Anybody have any experience painting artificial stucco surfaces? I wanna bid one, just haven't done one before. I've painted normal stucco, I'm wondering if theres any differences. This stuff is very porous. I'm thinking it might be good to seal it all first for a more uniform finish, and it has some stains. 
Also there's some patching needed, and wondering what type of material I should get. 

I was going to call the leasing company of the building to find out what specific system was used for it, just trying to get a feel for it if anybody had any input.


----------



## PatsPainting (Mar 4, 2010)

What is artificial stucco? only thing I can think of is that tex coat crap.

Pat


----------



## BC_Painter (Feb 14, 2010)

PatsPainting said:


> What is artificial stucco? only thing I can think of is that tex coat crap.
> 
> Pat



I've read that it's basically styrofoam with a texture on it to look like stucco, and it rots out wooden houses cause it traps in moisture.

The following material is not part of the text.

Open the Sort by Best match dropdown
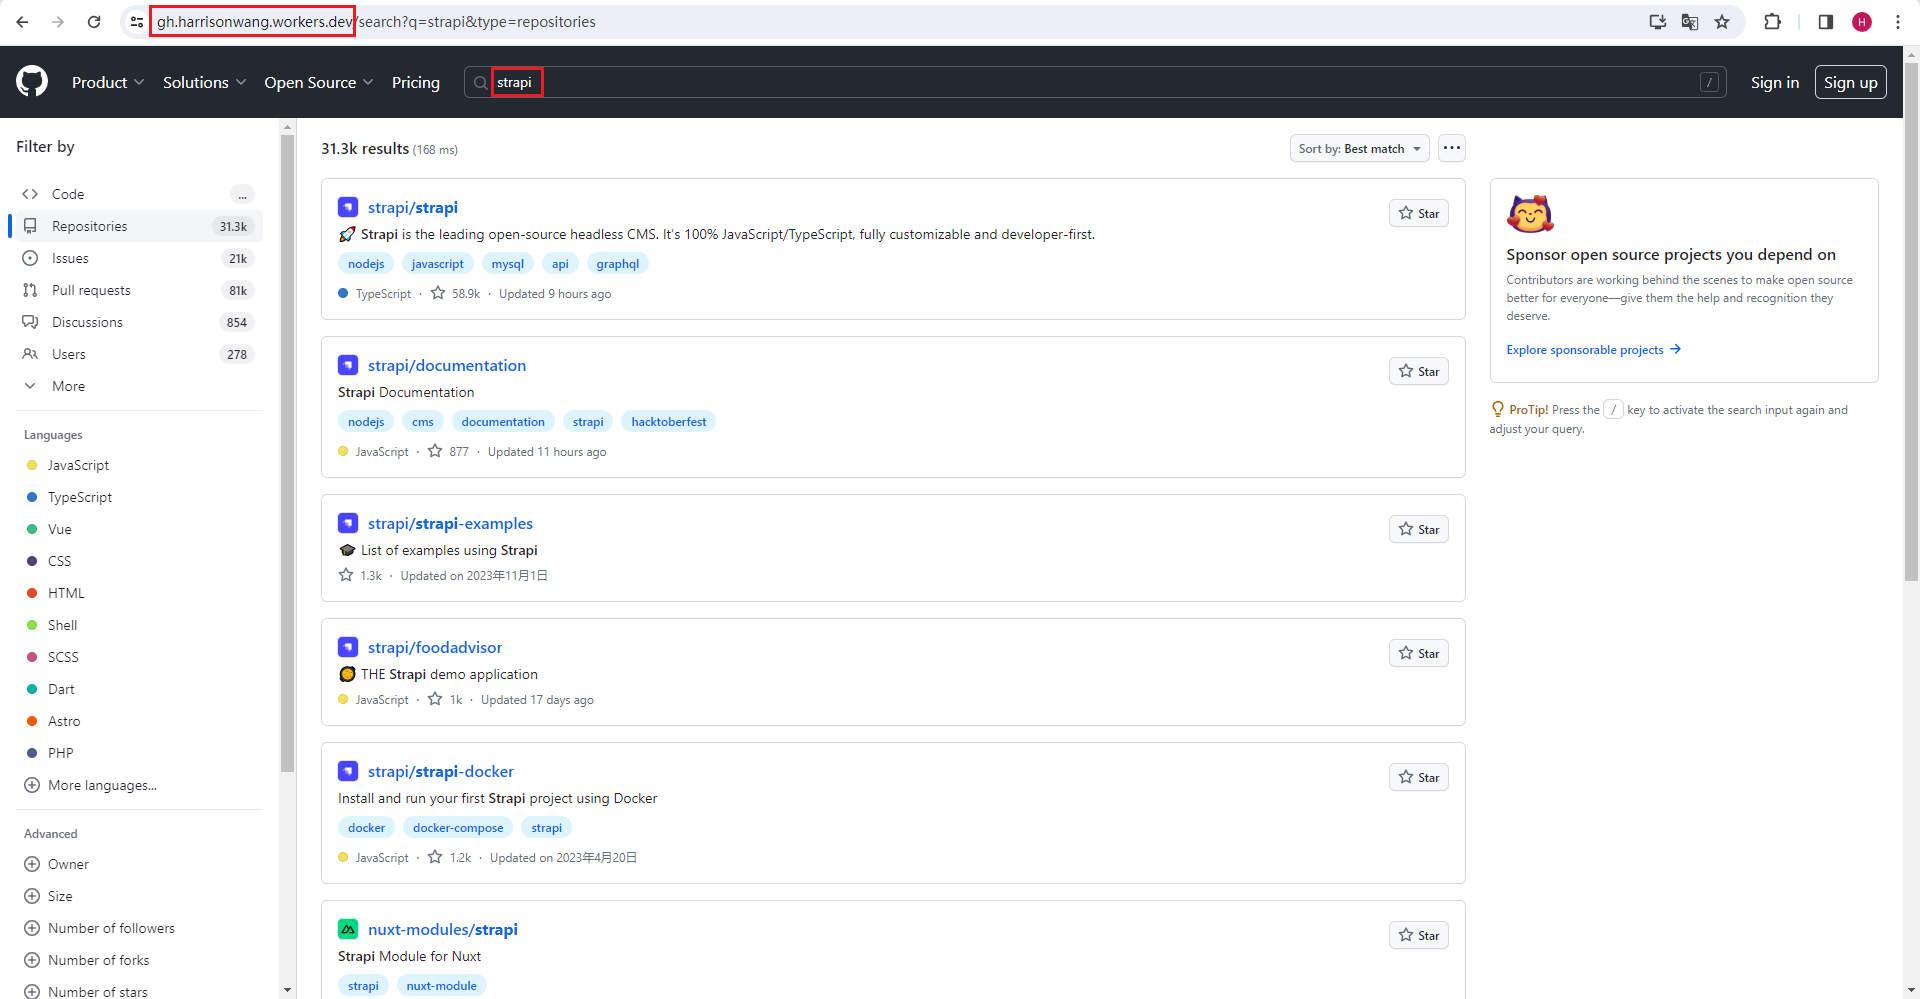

It's required to disclose this in many areas in the sale of the house as well


----------



## PatsPainting (Mar 4, 2010)

Ok, I know what you mean, they do that around windows and other areas to give the building a little style. Never seen a hole building though in that.

Pat


----------



## VanDamme (Feb 13, 2010)

My guess is it's Dryvit http://www.dryvit.com/home.asp?country_id=1 This stuff should have never been used anywhere.


----------



## TJ Paint (Jun 18, 2009)

yeah, nevermind, i'll figure it out like I always have. Its a starbucks drivethru tunnel. Basically stucco walls with coffee stains on it.


----------



## VanDamme (Feb 13, 2010)

TJ Paint said:


> yeah, nevermind, i'll figure it out like I always have. Its a starbucks drivethru tunnel. Basically stucco walls with coffee stains on it.


Not much to figure out. You just paint it with exterior paint......lots of exterior paint. Keep a wet edge and you'll be fine.


----------



## TJ Paint (Jun 18, 2009)

what i really need is a scissor lift


----------